Does this fourth-generation camera produce results that impress?
The Fujifilm X100F is the fourth- generation camera in the X100 series and it has seen some impressive updates that are in line with those found in other recent offerings from Fujifilm, including features found in the likes of the X-T2 and the X-Pro2. At launch it was billed as being a powerful new addition to the X Series range of premium compact cameras, but the question is, is it really as powerful as Fujifilm would like us to believe?
This new model features the same impressive 24.3MP sensor and X-Processor Pro engine as the X-Pro2, which is a reasonably big leap up from the 16.3MP sensor found in its predecessor, the X100T. The new mirrorless camera also has an updated Advanced Hybrid Viewfinder, which is able to switch between the optical and electronic viewfinder with absolute ease. This means it will suit a variety of photographers, especially with the additional option of shooting in Live View using the LCD.
The X100F features a 24.3MP X-Trans CMOS III APS-C sensor with no low-pass filter. Other new features in the premium compact camera include a built-in ISO dial that is incorporated into the shutter dial and the focus lever, which enables you to instantaneously move the focus area without taking your eye off the viewfinder. The easy to use focus lever makes getting the most out of the camera’s 91-point AF system – which can be expanded to 325 points – extremely intuitive. Unfortunately the ISO control can be a little irksome, as it can be rather fiddly and in low-light conditions has no illumination. There is a new C position on the exposure compensation dial, which allows for a +/-5 exposure compensation, and gives you far greater control over your exposures. The standard ISO sensitivity has been expanded from 6400 to 12800 and the low-light performance is pretty good.
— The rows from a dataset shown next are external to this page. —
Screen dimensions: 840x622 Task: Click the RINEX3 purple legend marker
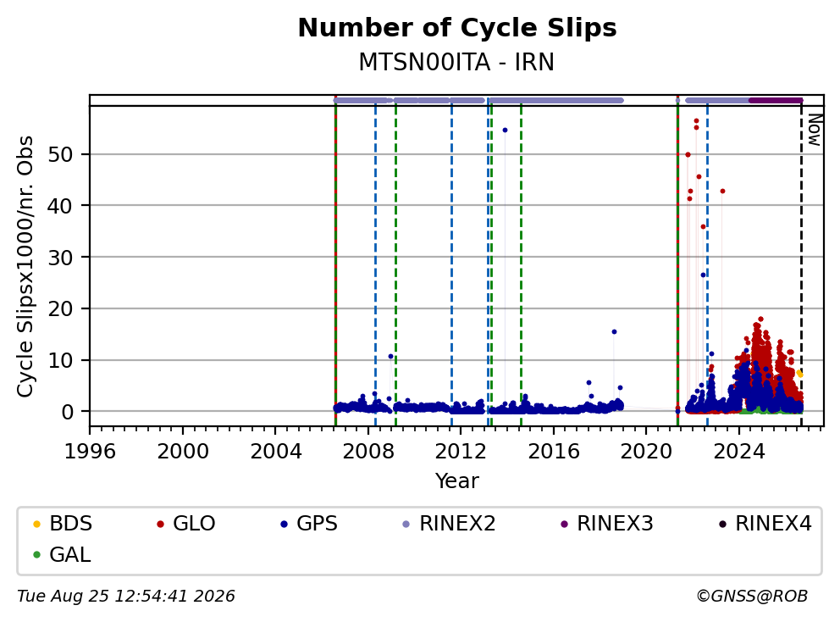[564, 524]
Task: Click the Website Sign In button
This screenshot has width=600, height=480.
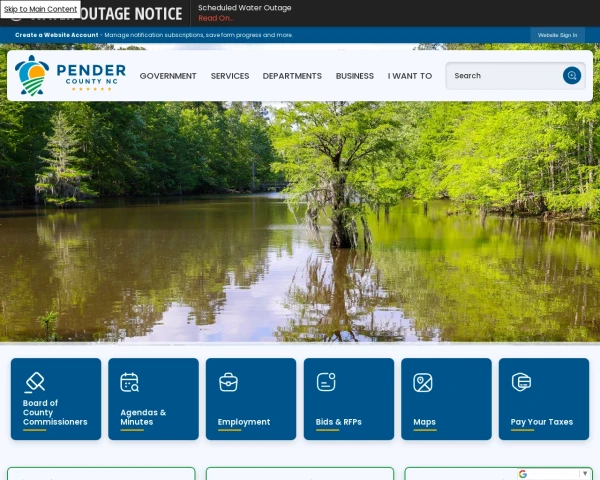Action: pos(557,35)
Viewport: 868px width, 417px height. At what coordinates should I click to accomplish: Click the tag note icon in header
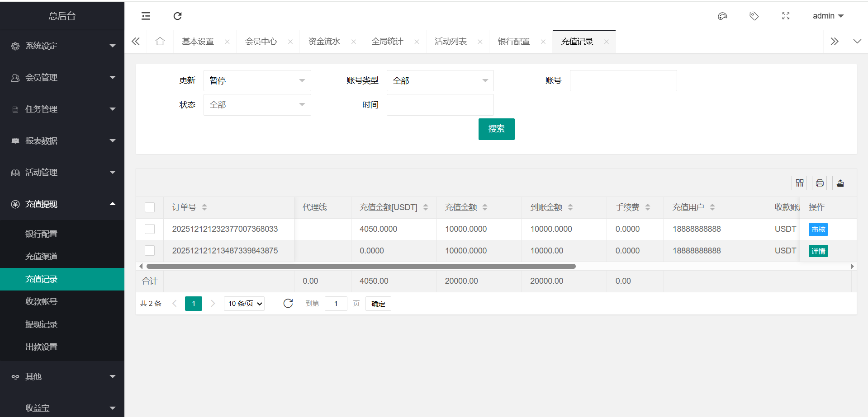[x=754, y=16]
The camera is able to find focus in relatively low light and when needed, the camera’s AF assist light kicks promptly into action.
Bokeh is beautiful when shooting at wider apertures, however images shot at f2 can sometimes be a little too soft. The impressive detail and image quality, combined with the Film Simulation modes means that images straight out of the camera really impress. The camera is pleasantly quick in general use and the 8fps continuous shooting means that, when used with a fast memory card, you can shoot a series of images without having the inconvenience of buffering. The camera has a single focal length 23mm lens (35mm format equivalent: 35mm), which gives the user a beautifully wide angle of view without the distortion often found at such focal lengths. The focal length makes this camera the ideal choice for street photographers and travel shooters. The mirrorless fixed lens offering also sports an understated, but slick design, meaning that street shooters will be able to shoot discreetly and the lightweight body means that it is perfect for travel, too.
The magnesium panelling is super-stylish and seems really robust, with a metal lens cap that feels sturdy and high-end. In hand, the mirrorless camera is very well balanced, however, we did find the aperture ring to be a little fiddly with this only getting worse the bigger your hands. The grip could be deeper and more ergonomic, although we didn’t find this to be a hindrance during our testing.
As this is the perfect street camera we would have loved for it to have a vari-angle LCD screen to aid composing at awkward angles and shooting from the hip, however, this is a small irritation that is outweighed by the quality of the results produced. One of our favourite features of this compact premium camera is actually the wireless functionality and how incredibly easy it is to transfer images from the camera to smartphone via the Fujifilm app.
For photographers looking for power and high-quality results without the hassle of changing lenses or the weight of a DSLR, then we can confidently say that the X100F is a really good option.